Além de um desafio, a pandemia do novo coronavírus se mostrou um poderoso catalisador para a popularidade de líderes mundiais dos mais distintos espectros políticos. Medidas impopulares, mas necessárias, colocaram à prova a capacidade administrativa de gestores e mediram a força de suas articulações políticas e sociais.
Enquanto parte deles viu na crise uma oportunidade para fomentar um legado, outros encontraram um muro que barrou projetos e pôs em xeque, inclusive, o próprio futuro na vida pública.
A pandemia trouxe à tona a velha lógica de que um inimigo em comum tende a gerar união popular em torno de um objetivo. Com isso, até opositores ficam mais propensos a reduzir críticas para construir soluções.
Na vida pública, a condução das políticas não precisa ser baseada exclusivamente em critérios de aprovação popular. Mas o índice demonstra o desempenho desses homens e mulheres em momentos que pedem sobretudo liderança.
Para o bem ou para o mal presidentes e primeiros-ministros tiveram a percepção de suas respectivas imagens alteradas perante suas populações e eleitorados.
O caso mais emblemático de um líder que perdeu o rumo durante a pandemia é o do ex-presidente dos Estados Unidos Donald Trump, que, no início de 2020 caminhava a passos largos rumo à reeleição amparado por bons índices econômicos e de popularidade. No começo da pandemia sua aprovação mantinha-se nos 49%, uma das melhores de seu governo.
Entretanto, a insistência em uma atuação negacionista durante a maior parte da emergência sanitária fez com que sua popularidade despencasse na medida em que novas crises (econômica, racial e institucional) eram somadas ao cálculo político. O então presidente optou por negar a existência do desafio que se impunha justamente no ano da quase certa reeleição.
Trump usou o desempenho econômico pré-pandemia como escudo para livrar-se das consequências de ir contra a ciência e a favor do falso dilema entre "salvar vidas ou salvar a economia". A estratégia o fez deixar a Casa Branca com a menor aprovação de sua presidência (34%), segundo pesquisa do Instituto Gallup.

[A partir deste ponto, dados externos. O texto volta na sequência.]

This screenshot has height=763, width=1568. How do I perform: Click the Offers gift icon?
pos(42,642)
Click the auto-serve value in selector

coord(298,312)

Num polo oposto ao de Trump, o mundo rendeu-se a primeira-ministra da Nova Zelândia, Jacinda Ardern, 39. Da pequena ilha no Pacífico Sul, com cerca de cinco milhões de habitantes, ela conduziu a crise com precisão e sem se exceder em otimismo ou pessimismo.
Com índices de popularidade históricos, Ardern teve desempenho considerado exemplar por diversos líderes e puxou para si os holofotes para tornar-se exemplo para o mundo. Garantindo, inclusive, a reeleição ao cargo em outubro do ano passado graças à condução que teve durante a pandemia.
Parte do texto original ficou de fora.